Sí, los colores neutros son fantásticos y los claros más aún, pero que nadie se olvide de la importancia del valor que puede dar el color. No siempre es fácil decidir cómo equilibrarlo en los espacios o con qué combinarlos pero un tenemos un lugar maravilloso para usarlo: la cocina.

En 2017 los colores brillantes están haciendo su reaparición en las cocina y queremos que os peguéis a esa tendencia por varias razones:

Distinción

Como siempre decimos, cada habitación debe tener personalidad, un atractivo, una historia, sin dejar al azar ninguno de sus componentes. Un color brillante en la cocina puede ser uno de los elementos que escojamos para que aporten el guiño a nuestro maravilloso espacio.

Funciona de punto focal

La cocina, normalmente, no es un espacio en el que podamos darnos el lujo de tener muchos elementos decorativos. Necesitamos los espacios de forma funcional y, mientras más despejada, más fácil se hacen las tareas. En vista de esto, no tenemos que dejar a un lado la estética de la habitación y ceñirnos a meros detalles minimalistas. El color brillante que escojamos puede ser el punto focal de nuestra cocina y el centro de su estética.

Incidencia en el humor

Usualmente alguien tiende a hacer mucha vida en la cocina de casa y lo mejor que podemos darle a esa persona es un ambiente agradable. De acuerdo con su personalidad y las percepciones que se tengan de cada color, podemos escoger el que más guste y genere sensación de comodidad.

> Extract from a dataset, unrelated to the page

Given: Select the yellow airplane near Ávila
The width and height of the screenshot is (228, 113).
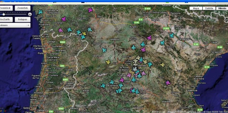Looking at the screenshot, I should tap(108, 62).
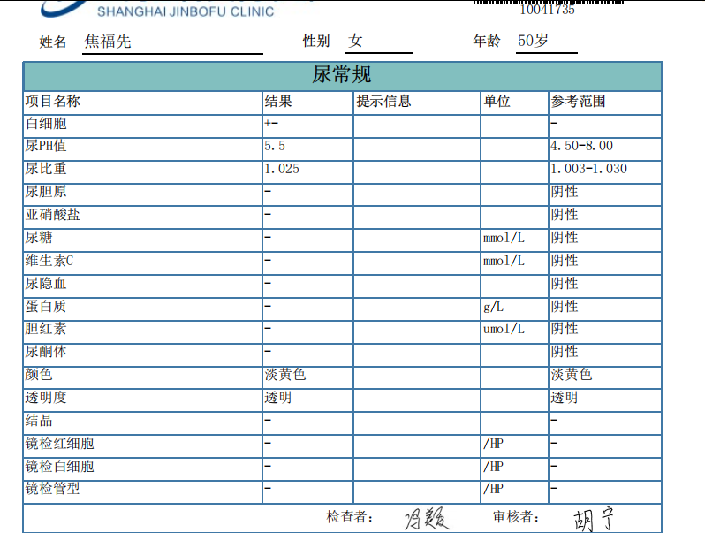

Al final, todas estas razones están conectadas unas con otras, porque el color es vital para cualquier espacio, especialmente aquellos en los que se invierten grandes cantidades de tiempo. Pero no podemos olvidar lo más importante de su uso: el contraste y el balance. Si decidimos darle vida a la cocina con un uso de color sustancial, debemos estar muy atentos a mezclarlo con colores neutros y así darle un descanso a la vista, además de poder jugar con combinaciones complementarias que pueden resultar realmente divertidas.